The inevitable reactions from politicians quickly turned into a BJP versus Congress argument with Congress Vice President Rahul Gandhi and DMK Chief MK Stalin criticizing the criticisms of Mersal. Though Rahul Gandhi calling out censorship can be seen as selective and hypocritical; the Congress directed its ire towards the film Indu Sarkar this year depicting the life of a common person during the Emergency imposed by Mrs. Indira Gandhi.

Arguably the two most respected and admired names in the Tamil film industry gave their blessings for the film praising it for tackling important issues –

The comment from Kamal Haasan comes on the heels of him backtracking on his support of demonetization where he issued an apology for supporting the central government's demonetization policy in a hurry. In a column for Vikatan, he also called for the Prime Minister to accept his mistake of introducing the policy and stated that once he heard criticisms of the policy from economists he changed his mind.

Kamal Haasan is also someone who isn’t new to controversy of this type as his film Vishwaroopam a few years back was criticized for having scenes hat were offensive to Muslims. He eventually agreed to cut scenes from the movie giving in to the pressure he faced after the movie was banned in the state.

Journalist Sudha G Tilak in a column for The Indian Express writes on how fans aren’t taking into consideration the noise surrounding the film and how Tamil films in a way have been political and tackled societal problems –

“Like the best films in Tamil cinema, Mersal has a distinctive take on the current political and social problems in Tamil Nadu, including corruption, the government’s apathy to the poor as well as the ongoing problems with GST”.

“There have been enough Tamil filmmakers who have made movies on vigilantism and criticized public institutions like hospitals or colleges and schools for not serving the public well. Tamil films have openly criticized religion and caste too”.

“In recent months the two aging superstars of Tamil Nadu, Kamal Hassan and Rajnikanth, have made public speeches indicating the possibility of their entry into politics and speculation is rife that history could well repeat itself in the state as yet another movie star turns politician”.

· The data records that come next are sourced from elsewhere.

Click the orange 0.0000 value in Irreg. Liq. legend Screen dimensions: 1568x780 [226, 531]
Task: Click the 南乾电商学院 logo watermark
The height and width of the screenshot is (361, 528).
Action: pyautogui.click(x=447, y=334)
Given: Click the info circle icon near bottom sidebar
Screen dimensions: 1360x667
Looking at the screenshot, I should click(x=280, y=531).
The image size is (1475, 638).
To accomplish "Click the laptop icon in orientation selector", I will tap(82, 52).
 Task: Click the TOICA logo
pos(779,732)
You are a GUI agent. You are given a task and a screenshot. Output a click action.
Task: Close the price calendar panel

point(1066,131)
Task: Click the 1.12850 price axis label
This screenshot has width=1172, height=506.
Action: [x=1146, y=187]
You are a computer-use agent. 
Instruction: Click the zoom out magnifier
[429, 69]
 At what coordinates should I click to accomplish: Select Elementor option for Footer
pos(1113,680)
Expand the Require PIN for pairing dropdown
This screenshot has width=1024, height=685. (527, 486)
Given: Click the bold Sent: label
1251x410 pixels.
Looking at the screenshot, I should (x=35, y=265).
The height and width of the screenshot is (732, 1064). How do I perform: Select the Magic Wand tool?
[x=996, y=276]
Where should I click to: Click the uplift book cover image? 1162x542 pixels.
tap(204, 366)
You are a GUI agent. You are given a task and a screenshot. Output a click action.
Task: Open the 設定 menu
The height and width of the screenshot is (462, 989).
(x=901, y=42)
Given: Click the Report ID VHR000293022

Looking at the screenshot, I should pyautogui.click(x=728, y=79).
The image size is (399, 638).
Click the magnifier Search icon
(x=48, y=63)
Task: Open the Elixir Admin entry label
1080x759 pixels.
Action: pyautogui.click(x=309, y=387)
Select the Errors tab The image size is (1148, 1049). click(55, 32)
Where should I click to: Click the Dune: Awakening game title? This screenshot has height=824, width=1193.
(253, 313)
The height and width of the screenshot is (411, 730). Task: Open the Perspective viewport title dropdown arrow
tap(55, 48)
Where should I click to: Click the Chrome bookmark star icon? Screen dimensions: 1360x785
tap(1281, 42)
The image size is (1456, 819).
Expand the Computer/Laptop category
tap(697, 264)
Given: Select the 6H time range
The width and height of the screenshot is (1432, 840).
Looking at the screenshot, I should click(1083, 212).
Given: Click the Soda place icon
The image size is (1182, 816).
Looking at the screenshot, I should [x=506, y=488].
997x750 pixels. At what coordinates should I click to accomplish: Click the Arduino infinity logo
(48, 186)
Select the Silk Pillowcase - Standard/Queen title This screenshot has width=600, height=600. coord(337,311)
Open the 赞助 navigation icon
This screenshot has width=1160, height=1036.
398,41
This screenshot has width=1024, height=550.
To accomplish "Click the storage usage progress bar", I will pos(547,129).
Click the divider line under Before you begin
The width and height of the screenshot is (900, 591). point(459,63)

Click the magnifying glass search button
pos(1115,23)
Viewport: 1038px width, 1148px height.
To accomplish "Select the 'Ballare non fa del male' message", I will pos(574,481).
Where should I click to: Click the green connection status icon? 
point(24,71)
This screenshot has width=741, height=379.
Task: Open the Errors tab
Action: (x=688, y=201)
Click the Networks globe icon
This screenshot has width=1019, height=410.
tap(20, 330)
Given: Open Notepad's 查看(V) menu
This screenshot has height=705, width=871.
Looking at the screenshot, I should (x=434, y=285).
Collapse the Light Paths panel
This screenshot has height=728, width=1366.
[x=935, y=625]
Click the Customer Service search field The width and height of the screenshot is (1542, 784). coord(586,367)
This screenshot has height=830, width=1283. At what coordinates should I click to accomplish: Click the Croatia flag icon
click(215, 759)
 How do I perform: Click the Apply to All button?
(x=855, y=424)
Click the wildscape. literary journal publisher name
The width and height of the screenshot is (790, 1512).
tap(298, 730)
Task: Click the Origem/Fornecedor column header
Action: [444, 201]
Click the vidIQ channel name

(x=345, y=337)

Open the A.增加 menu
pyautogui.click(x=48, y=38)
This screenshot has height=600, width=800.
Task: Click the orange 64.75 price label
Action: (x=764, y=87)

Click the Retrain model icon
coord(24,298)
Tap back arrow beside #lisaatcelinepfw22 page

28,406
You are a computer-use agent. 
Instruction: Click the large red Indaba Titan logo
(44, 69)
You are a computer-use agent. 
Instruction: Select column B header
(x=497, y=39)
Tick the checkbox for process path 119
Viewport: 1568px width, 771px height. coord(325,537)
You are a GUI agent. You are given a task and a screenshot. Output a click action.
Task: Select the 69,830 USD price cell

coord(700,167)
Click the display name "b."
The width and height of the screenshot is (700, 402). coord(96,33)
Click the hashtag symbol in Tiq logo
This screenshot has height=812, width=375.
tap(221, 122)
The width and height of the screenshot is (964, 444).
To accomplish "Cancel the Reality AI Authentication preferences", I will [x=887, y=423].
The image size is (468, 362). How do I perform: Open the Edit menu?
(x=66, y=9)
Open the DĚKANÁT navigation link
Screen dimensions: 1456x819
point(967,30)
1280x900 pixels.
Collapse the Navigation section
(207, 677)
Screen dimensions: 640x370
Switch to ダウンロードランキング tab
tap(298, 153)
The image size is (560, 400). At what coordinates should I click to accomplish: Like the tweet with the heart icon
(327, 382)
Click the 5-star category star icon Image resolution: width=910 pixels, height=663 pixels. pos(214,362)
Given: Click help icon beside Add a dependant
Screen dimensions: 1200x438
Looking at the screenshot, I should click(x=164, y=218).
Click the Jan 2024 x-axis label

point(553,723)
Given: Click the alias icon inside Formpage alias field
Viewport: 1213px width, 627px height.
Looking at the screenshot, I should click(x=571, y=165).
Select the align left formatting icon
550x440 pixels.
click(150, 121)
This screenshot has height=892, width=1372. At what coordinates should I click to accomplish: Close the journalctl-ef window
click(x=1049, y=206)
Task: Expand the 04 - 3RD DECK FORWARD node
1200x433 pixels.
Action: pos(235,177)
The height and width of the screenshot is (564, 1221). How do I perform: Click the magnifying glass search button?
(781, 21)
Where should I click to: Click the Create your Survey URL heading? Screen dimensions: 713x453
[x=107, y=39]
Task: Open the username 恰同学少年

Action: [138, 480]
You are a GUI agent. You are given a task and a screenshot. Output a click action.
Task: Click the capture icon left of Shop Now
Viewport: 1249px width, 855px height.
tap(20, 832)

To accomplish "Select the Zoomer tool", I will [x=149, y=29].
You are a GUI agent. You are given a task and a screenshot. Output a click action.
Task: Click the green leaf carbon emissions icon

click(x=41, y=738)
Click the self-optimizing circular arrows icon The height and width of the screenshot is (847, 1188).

Looking at it from a time frame point of view, the BJP is pushing south looking to expand its map. Tamil Nadu is certainly a state where they have struggled to gain a footing. TS Sudhir in a column for the Huffington Post India writes on this –

“On the face of it, it may seem that having control over the AIADMK would make BJP a force to reckon with in Tamil Nadu. However, what the party did not factor in, in its quest to gain power over Tamil Nadu's politics, is the resistance it faced from the film industry”.

“Considering that both Vijay and Kamal Hasaan have considerable influence of thousands of Tamilians, open criticism against the Centre could make an impression on the electorate. The narrative around BJP's move to re-censor Mersal has been cast in a way that suggests that the party has hurt Tamil pride. That can't be good news for the party”.

This isn’t necessarily a BJP versus Congress issue. Every political party that has a certain community as its base can/will object to art that they see as depicts them in a bad way or subtly criticizes. In a country of over a billion, it’s bound to happen.

In Tamil Nadu especially, where film stars are practically gods and film is like a religion often bordering into sycophantic like behavior from groups, the passion is undeniable. Picking a fight may not be the best option for the BJP in this instance. Financially, Mersal is not having any trouble. Perhaps any publicity is good publicity.